OK, thanks to all who answered CASE#6 ‘Find the bleeding, stop the bleeding’

Plenty of good ideas, although some of the options are more realistic than others given the inevitable constraints of rurality. Glad that none followed the EMST mantra to the letter and killed him…

The setting of rural Australia poses a challenge, especially for those used to working in larger centres. James and Casey are used to this kind of stuff (although Casey’s mostly in-hospital and has even got a CT scanner…James is used to working out of a tent wearing just rabbit skins). Credit to Derek & Hildy for having a bash with spot on answers – but with kit we just don’t have!

You can read the case and initial comments here

TRAUMA

Case discussions like these can be useful to reinforce what we already know and perhaps look at things from a new perspective. I chose this case to illustrate some FOAMed which can change the way rural doctors (mostly taught to EMST-ATLS standard only) can improve patient care.  I will try to reference some of these as I walk though MY thoughts on this patient in a rural setting with FOAMed links.

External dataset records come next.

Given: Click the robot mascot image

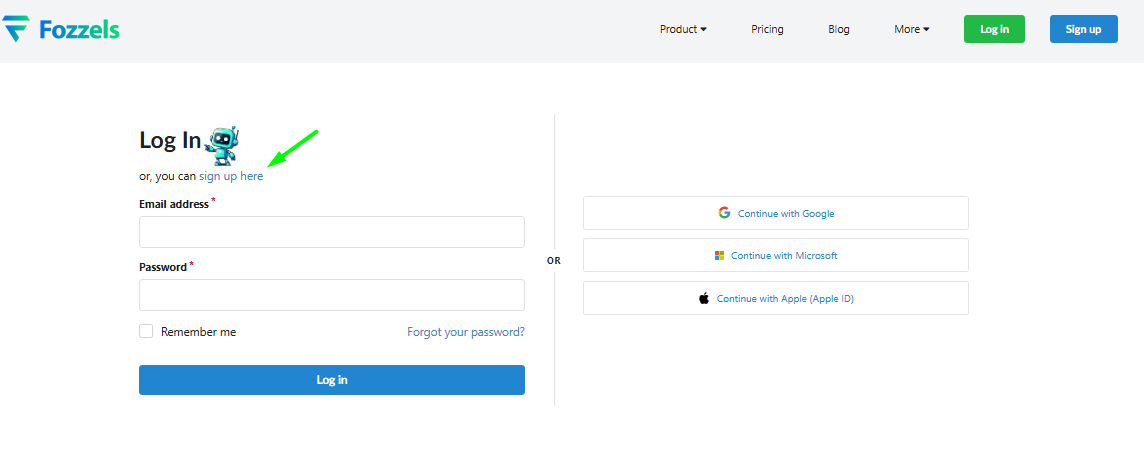Looking at the screenshot, I should (x=222, y=145).
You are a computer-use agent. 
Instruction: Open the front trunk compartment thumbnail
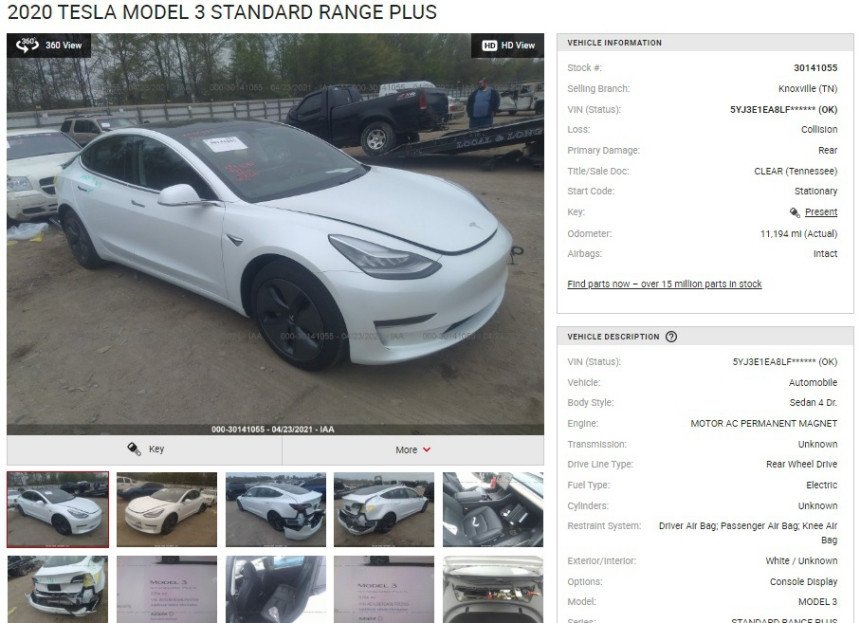pos(493,589)
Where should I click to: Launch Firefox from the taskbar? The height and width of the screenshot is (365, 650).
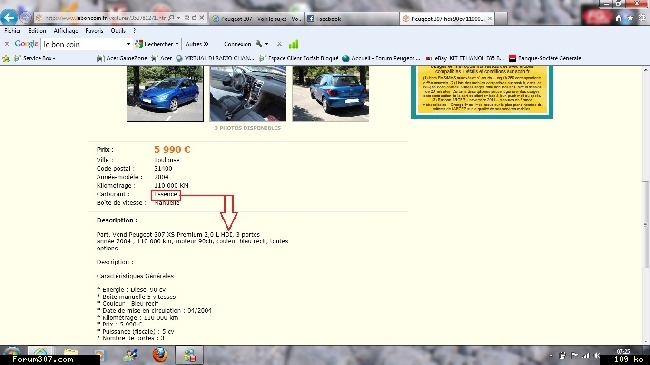click(x=160, y=355)
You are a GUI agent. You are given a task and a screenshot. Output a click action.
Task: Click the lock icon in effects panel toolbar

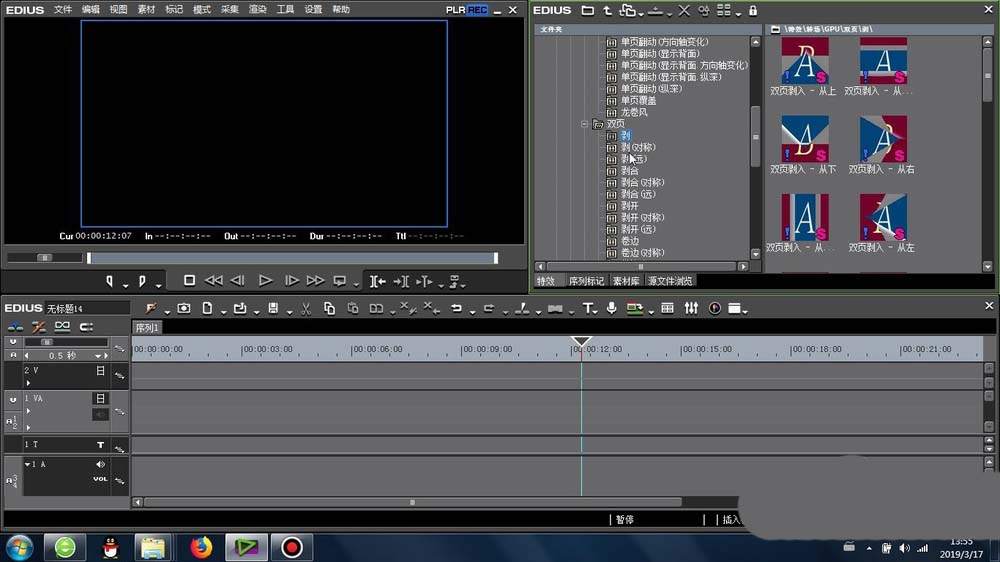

Underpinning the approach in a rural location are four key tenets :

  • Critical illness does NOT respect geography, so rural clinicians need to be prepared
  • However they are constrained by relative infrequency of such cases, as well as potentially hampered by limited equipment and staff
  • Concepts from prehospital & critical care are highly relevant to the rural clinician skill set
  • FOAMed & Social Media can help disseminate these ideas and narrow the ‘knowledge translation’ gap from several years to almost zero

A few of us will showcase some of this at RMA2013 with the JAMIT series (just a minute medicine instant tutorials). Imagine being able to stream or access a downloaded 60 sec video file on how to perform a critical procedure – not a tool for novices, but a useful aide memoire for rural clinicians who may only do this stuff once in a blue moon. ACRRM have agreed to continue this, as the peak body for rural doctors in Australia…

Think that’s good? Then combine it with a tool like GoogleGlass to allow video streaming of key steps of a task to the proceduralist even as they gown and glove up before ‘cracking on’… that would be AWESOME!

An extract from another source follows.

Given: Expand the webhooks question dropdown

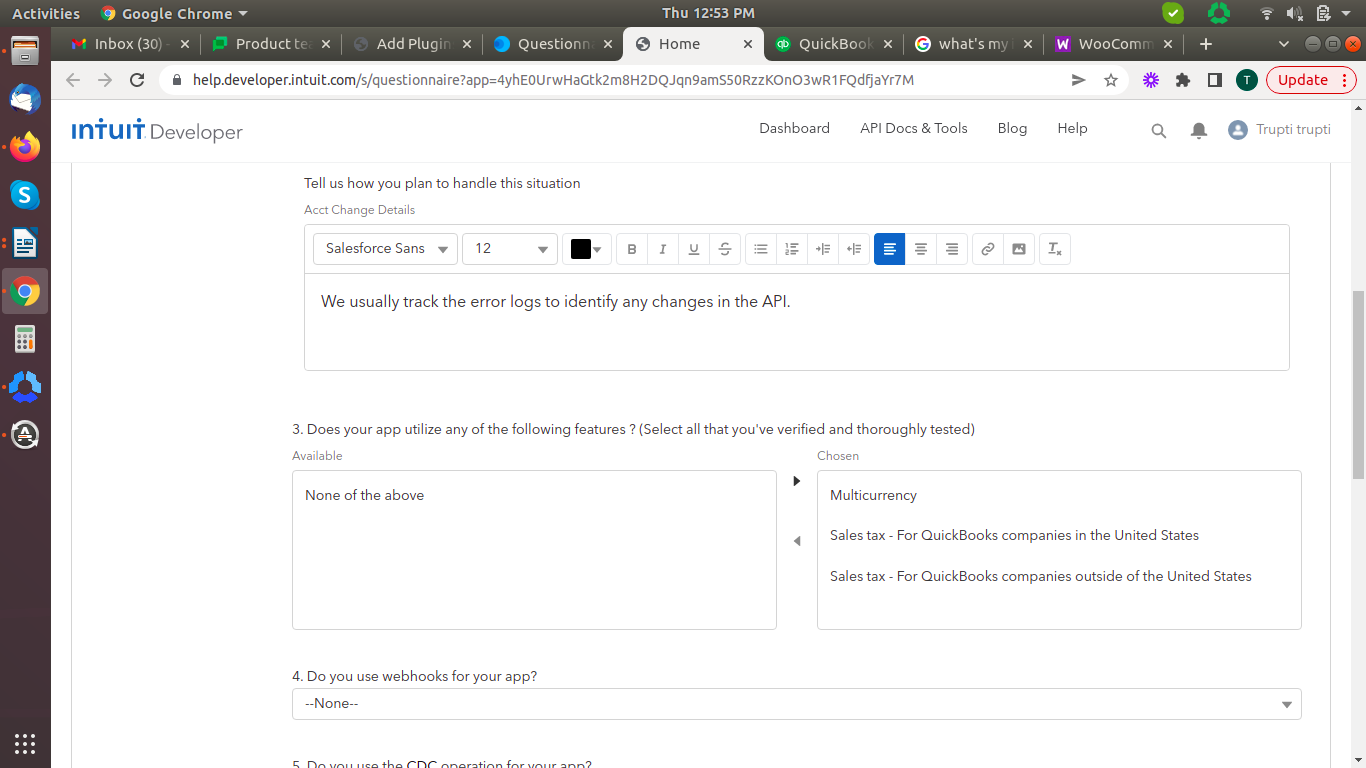Looking at the screenshot, I should [796, 704].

Anyhow back to the trauma case

It’s not an unrealistic scenario – this sort of thing can and does happen in rural communities. As the local doctor/nurse/paramedic you will be called – data suggest over 53% of rural proceduralists have been involved in a prehospital incident in the previous 12 months in country Australia. Importantly the ambulance service in many rural areas will be staffed by volunteers – trained to Cert IV level but unable to cannulate, give drugs (other than penthrox/GTN) or intubate.

Let’s break the case down into little chunks.

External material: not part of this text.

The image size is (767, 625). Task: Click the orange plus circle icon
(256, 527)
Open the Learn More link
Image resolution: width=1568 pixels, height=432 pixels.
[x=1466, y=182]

First up – the ATLS/EMST way is useful as a structure for those who deal with trauma infrequently or as juniors. The skills learned on an ATLS-EMST course tend to be preserved for a few years, but the course content will lag behind current concepts – as will other courses of this ilk.

Before we even get to this patient, it’s worth stepping back. The visual confrontation of a man in pain with an obvious amputation and airway burns will induce a catecholamine surge in all but the psychopathic. Resist the temptation to rush in – ensure scene safety (get one of the Rotarians to turn off other gas sources and extinguish flames). Send for help – if you’re switched on, you’ll have brought your prehospital bag already. If not you’re going to have to use the ambulance resources and either bring extra kit to the scene or move the patient – without delay.

Consider the possibility of other injured patients. As the solo doctor you are a valuable resource and may be needed to attend to other injured patients. Think of how you will respond. In many rural communities the response will be

  • untrained passersby / community first aiders
  • volunteer paramedics
  • career paramedics with extra skills
  • rural doctors (some with airway skills, some not)
  • small rural hospitals with limited capabilities, typically ED, some with OT
  • retrieval services
  • tertiary hospitals

This is no place for enthusiastic amateurs. Perhaps rural Australia could benefit from models utilising appropriately-trained clinicians like those used overseas? Could be useful to fill the void before retrieval services arrive…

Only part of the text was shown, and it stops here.